*WHAT IS REQUIRED*
Reproduce every line of the items below word for word, leaving out the pictures.

*RECORDS FOR PROCESSING*
○ ○ ○

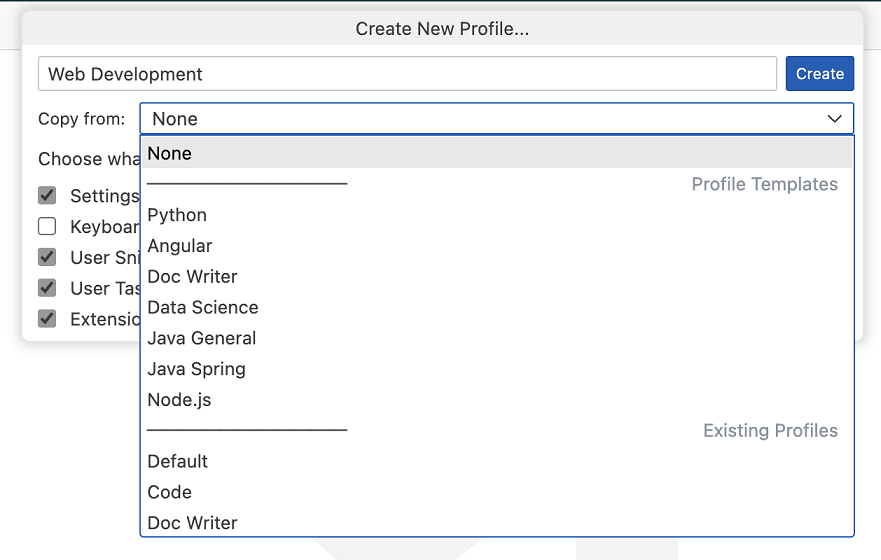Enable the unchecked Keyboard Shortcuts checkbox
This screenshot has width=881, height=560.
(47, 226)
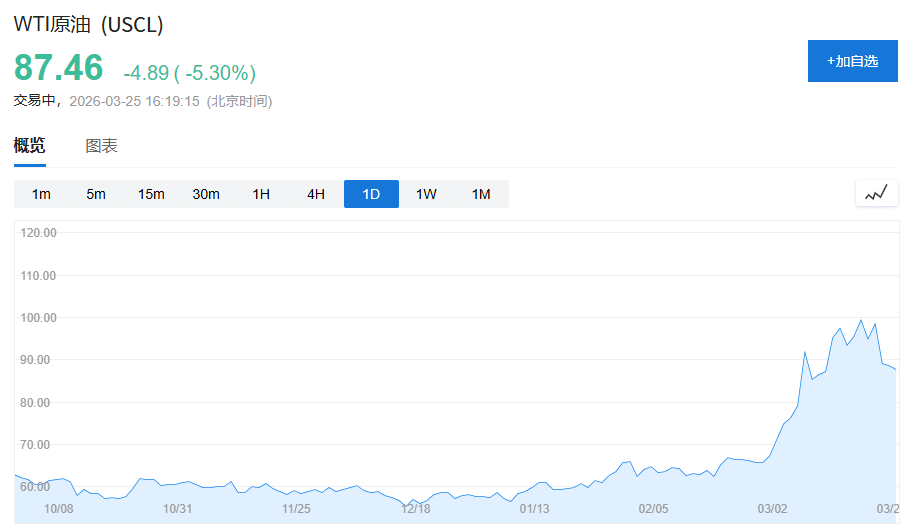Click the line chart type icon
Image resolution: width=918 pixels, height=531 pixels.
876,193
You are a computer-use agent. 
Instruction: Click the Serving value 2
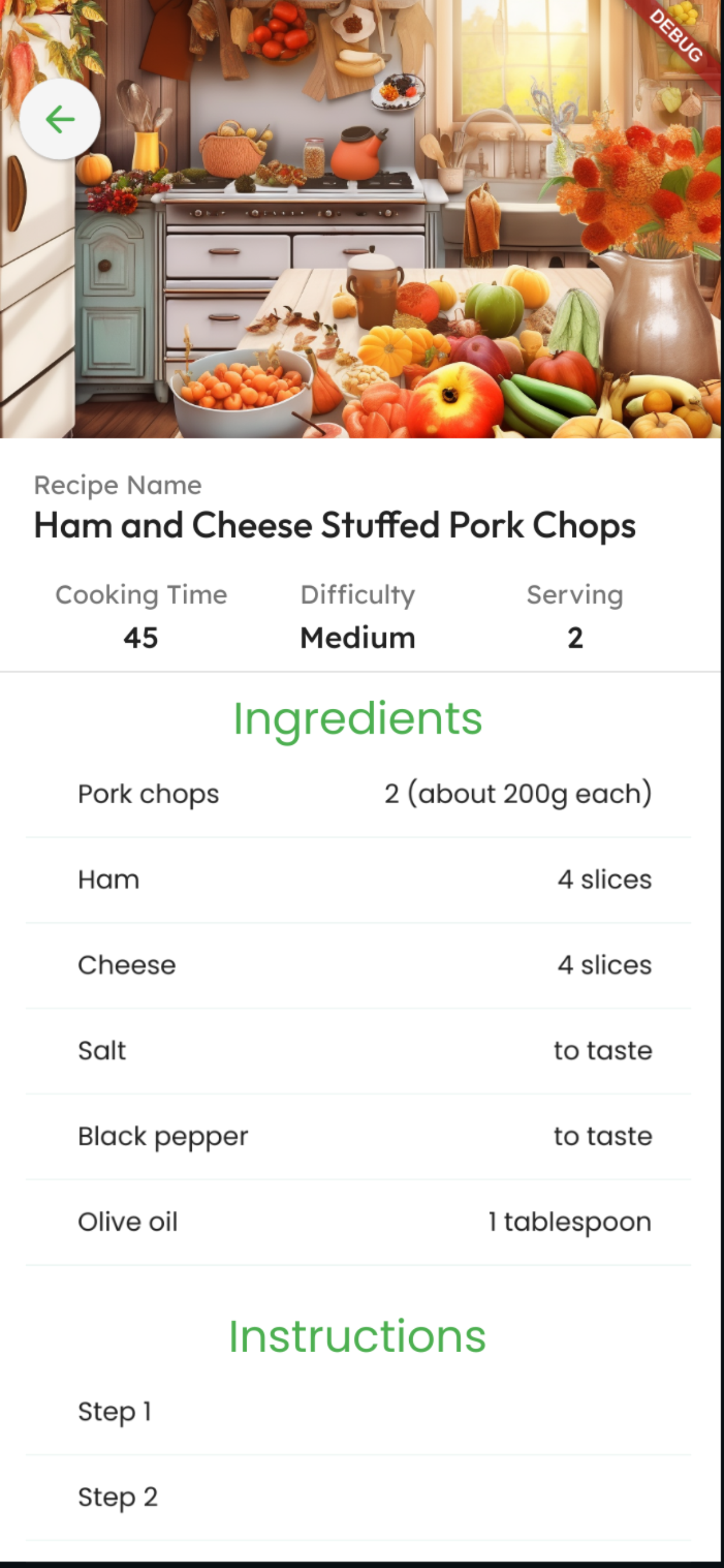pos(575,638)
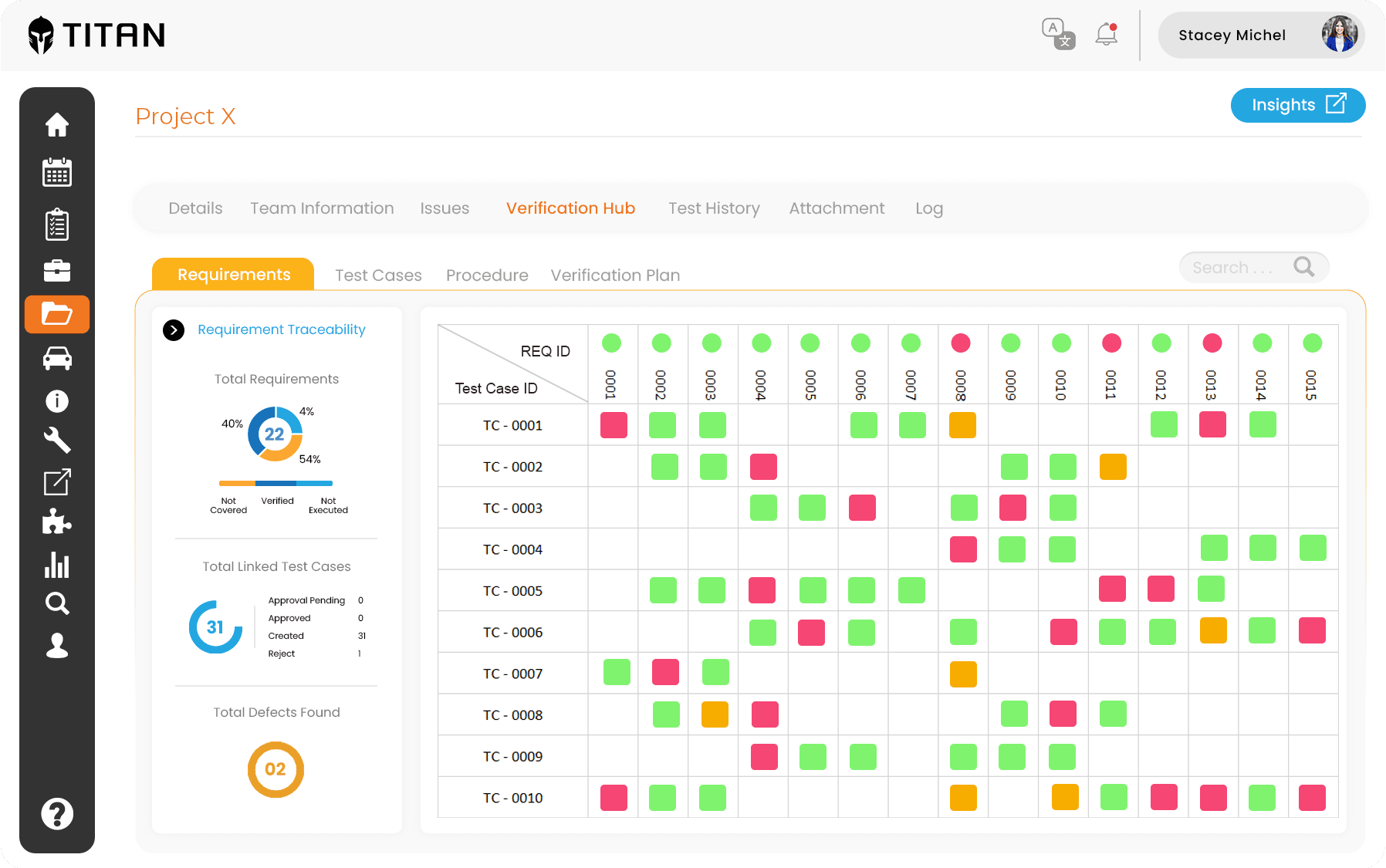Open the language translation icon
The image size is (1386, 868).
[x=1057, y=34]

○ ○ ○

*RESPONSE BELOW*
Enable the unchecked Keyboard Shortcuts checkbox
This screenshot has width=881, height=560.
(47, 226)
Click the line chart type icon
Image resolution: width=918 pixels, height=531 pixels.
876,193
You are a computer-use agent. 
Instruction: Click the Serving value 2
pos(575,638)
Open the language translation icon
The image size is (1386, 868).
[x=1057, y=34]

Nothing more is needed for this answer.